1. A method for reducing microglial activation in the eye, comprising administering to a subject in need thereof an effective amount of a CSFRl inhibitor.

2. The method of claim 1, wherein the CSFRl inhibitor is a small molecule or antibody.

3. The method of claim 2, wherein the CSFRl inhibitor is a small molecule selected from those shown in Table 1.

4. The method of claim 3, wherein the CSFRl inhibitor is Pexidartinib

(PLX3397).

5. The method of claim 2, wherein the CSFRl inhibitor is an antibody selected from those shown in Table 1.

6. The method of claim 2, wherein the CSFRl inhibitor is a humanized or chimeric antibody.

7. The method of claim 1, wherein the administering comprises contacting retinal tissue of the eye with the inhibitor.

8. A method for treating inflammation associated with an eye disease, comprising administering to a subject in need thereof an effective amount of a CSFRl inhibitor.

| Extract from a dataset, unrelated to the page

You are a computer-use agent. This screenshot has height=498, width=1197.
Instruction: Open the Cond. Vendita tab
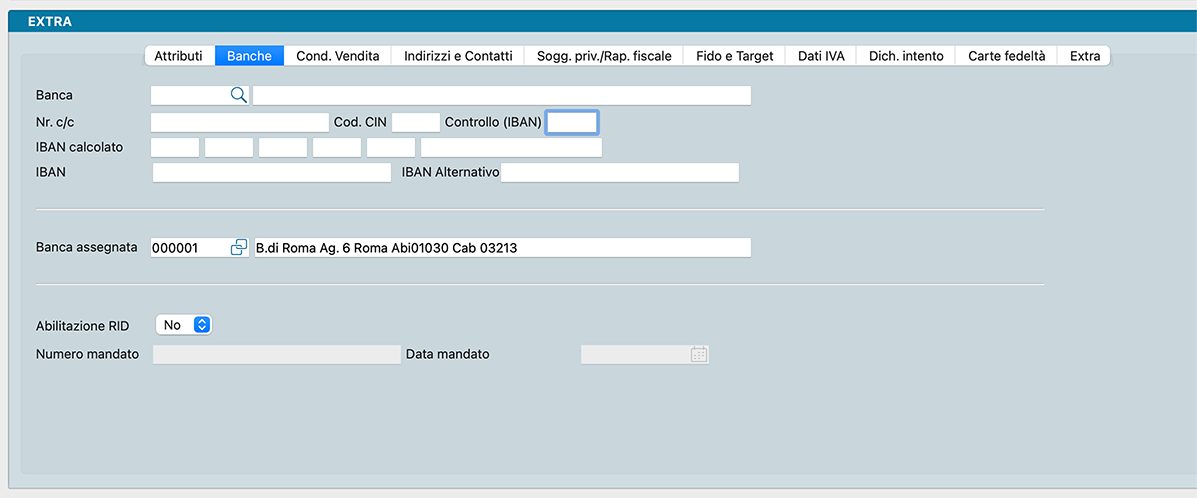point(338,56)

9. The method of claim 8, wherein the eye disease is selected from age- related macular degeneration (AMD), retinitis pigmentosa, or diabetic retinopathy.

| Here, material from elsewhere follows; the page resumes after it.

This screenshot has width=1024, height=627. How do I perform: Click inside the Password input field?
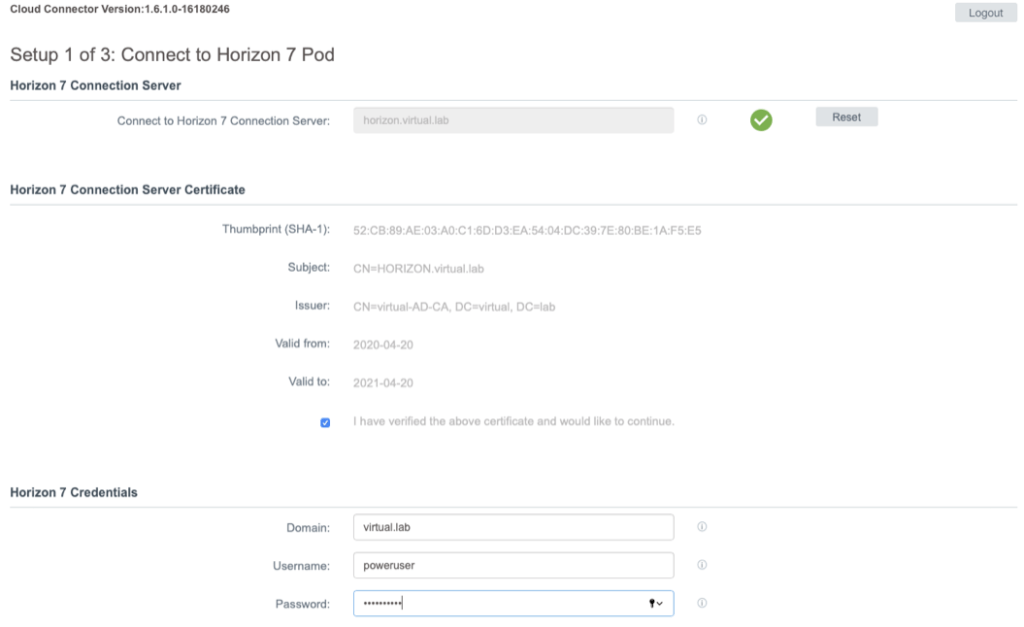500,603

10. The method of claims 1-9, further comprising administering an effective amount of an anti-VEGF antibody to the subject.

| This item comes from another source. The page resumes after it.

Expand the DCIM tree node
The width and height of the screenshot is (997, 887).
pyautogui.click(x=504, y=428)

11. A composition comprising an effective amount of a CSFRl inhibitor for use in a method for reducing microglial activation in the eye, the method comprising administering the composition to a subject in need thereof.

12. The composition of claim 11, wherein the CSFRl inhibitor is a small molecule or antibody.

13. The composition of claim 12, wherein the CSFRl inhibitor is a small molecule selected from those shown in Table 1.

14. The composition of claim 12, wherein the CSFRl inhibitor is Pexidartinib

(PLX3397).

15. The composition of claim 12, wherein the CSFRl inhibitor is an antibody selected from those shown in Table 1.

16. The composition of claim 15, wherein the CSFRl inhibitor is a humanized or chimeric antibody.

17. The composition of claim 11, wherein the method comprises contacting retinal tissue of the eye with an effective amount of the CSFRl inhibitor.

18. The composition of claim 11, further comprising an effective amount of an anti-VEGF antibody for use in a method for reducing microglial activation in the eye.

19. Use of an effective amount of a CSFRl inhibitor in the manufacture of a medicament for treating inflammation associated with an eye disease.

20. The use of claim 18, wherein the eye disease is selected from age-related macular degeneration (AMD), retinitis pigmentosa, or diabetic retinopathy.